Work request. What should come back is the data below, word for word, minus any picture.

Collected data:
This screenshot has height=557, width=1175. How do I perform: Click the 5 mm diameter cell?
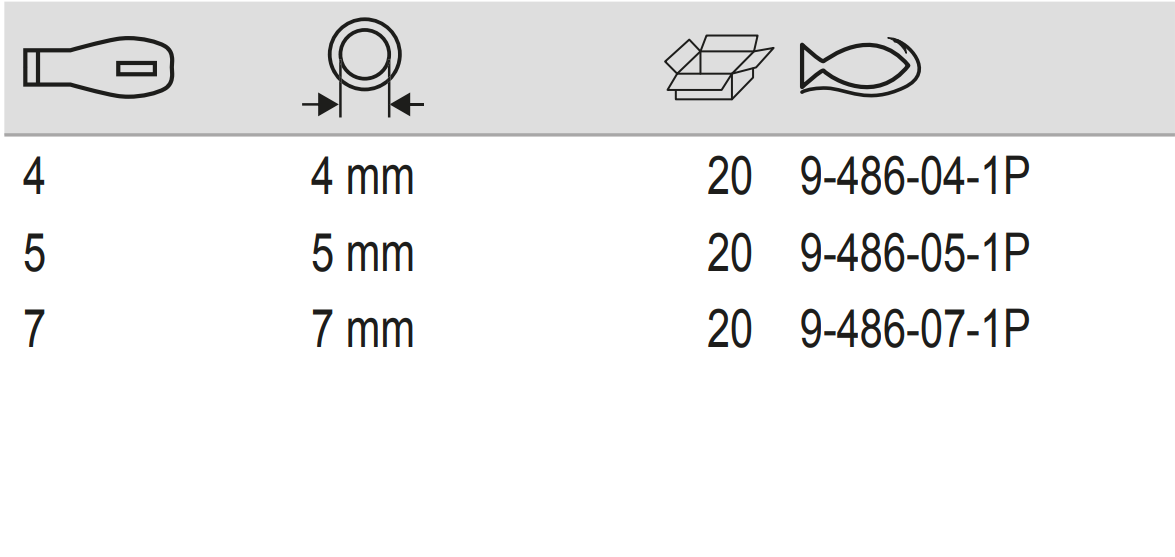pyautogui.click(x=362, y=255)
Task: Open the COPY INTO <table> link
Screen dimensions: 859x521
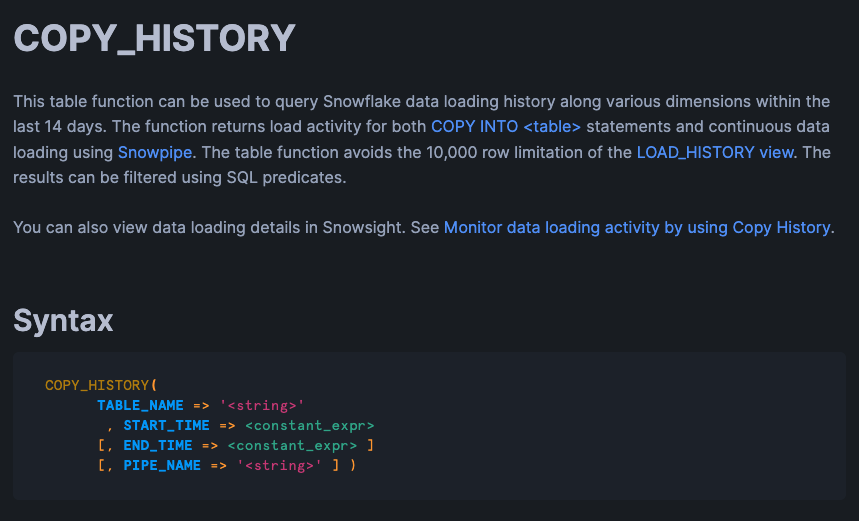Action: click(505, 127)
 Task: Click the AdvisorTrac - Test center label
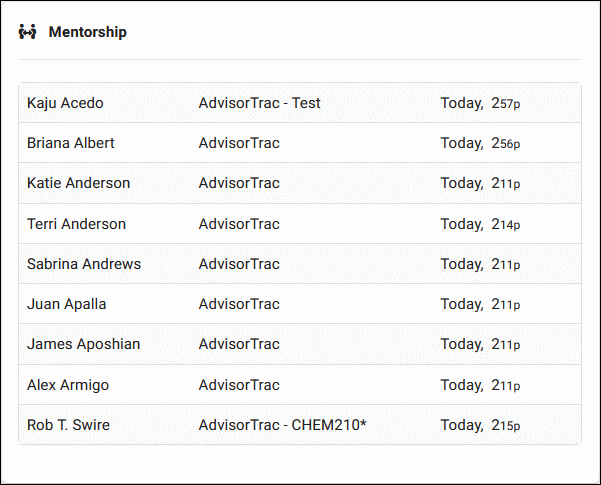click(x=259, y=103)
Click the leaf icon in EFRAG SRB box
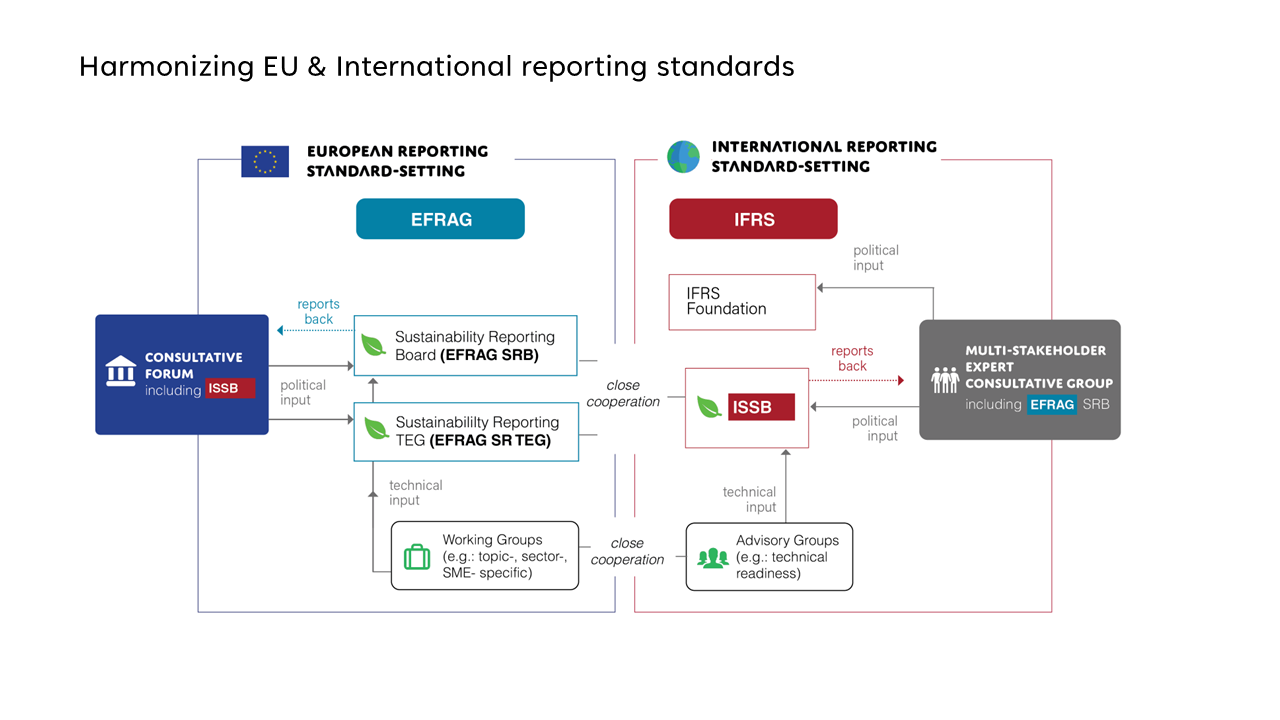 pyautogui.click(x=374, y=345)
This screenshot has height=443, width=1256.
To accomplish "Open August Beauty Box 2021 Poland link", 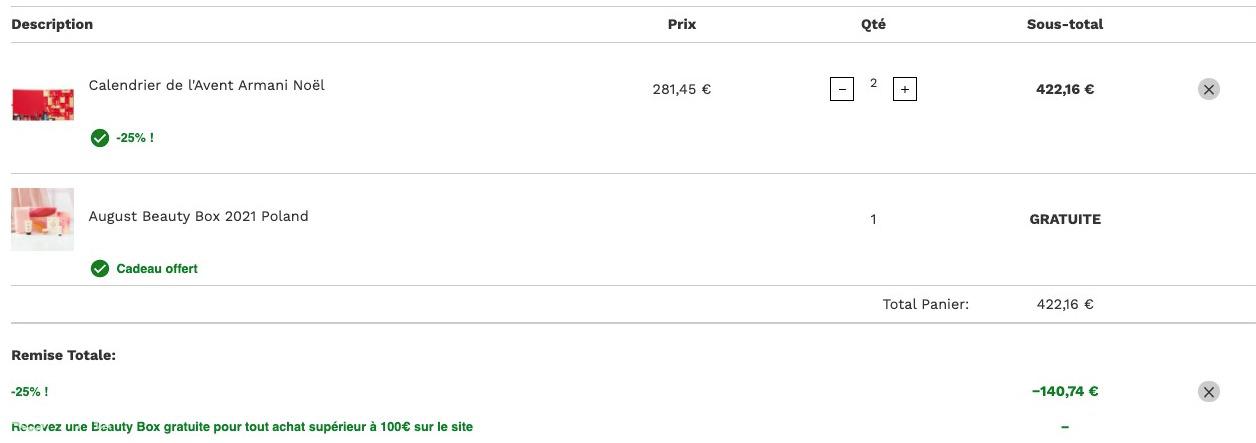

Exercise result.
This screenshot has height=557, width=1175. How do I perform: Click the 5 mm diameter cell?
pyautogui.click(x=362, y=255)
Task: Open the COPY INTO <table> link
Screen dimensions: 859x521
Action: click(505, 127)
 Task: Click the AdvisorTrac - Test center label
click(x=259, y=103)
Click the leaf icon in EFRAG SRB box
 pyautogui.click(x=374, y=345)
This screenshot has height=443, width=1256.
To accomplish "Open August Beauty Box 2021 Poland link", 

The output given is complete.